▶ **PROBLEM REQUIREMENTS**
The following data has a line with "Image resolution: width=512" and a line with "Confirm the insert". Write out exactly those lines and all the lines between them.

▶ **DATA EXCERPTS**
• • • •

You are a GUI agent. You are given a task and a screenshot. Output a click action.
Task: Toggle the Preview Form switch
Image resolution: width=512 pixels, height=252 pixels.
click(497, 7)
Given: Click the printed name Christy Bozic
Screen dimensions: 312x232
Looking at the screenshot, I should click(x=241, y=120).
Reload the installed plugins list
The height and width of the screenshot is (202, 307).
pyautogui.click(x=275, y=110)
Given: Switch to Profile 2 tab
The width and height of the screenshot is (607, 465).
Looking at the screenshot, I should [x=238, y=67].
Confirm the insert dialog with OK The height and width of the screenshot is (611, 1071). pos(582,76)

• • • •

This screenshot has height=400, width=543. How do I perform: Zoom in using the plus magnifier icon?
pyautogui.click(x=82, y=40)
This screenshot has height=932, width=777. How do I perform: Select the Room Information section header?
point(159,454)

• • • •

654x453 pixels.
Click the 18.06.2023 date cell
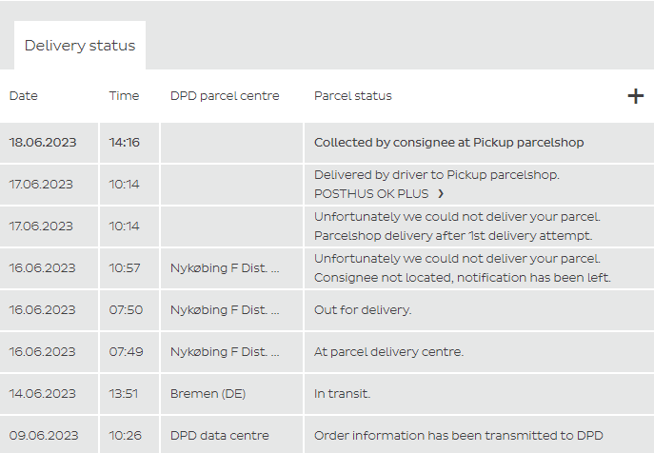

• • • •

▶ **ANSWER TO THE PROBLEM**
Image resolution: width=512 pixels, height=252 pixels.
click(497, 7)
Given: Click the printed name Christy Bozic
Screen dimensions: 312x232
Looking at the screenshot, I should click(x=241, y=120).
Reload the installed plugins list
The height and width of the screenshot is (202, 307).
pyautogui.click(x=275, y=110)
Given: Switch to Profile 2 tab
The width and height of the screenshot is (607, 465).
Looking at the screenshot, I should [x=238, y=67].
Confirm the insert dialog with OK The height and width of the screenshot is (611, 1071). pos(582,76)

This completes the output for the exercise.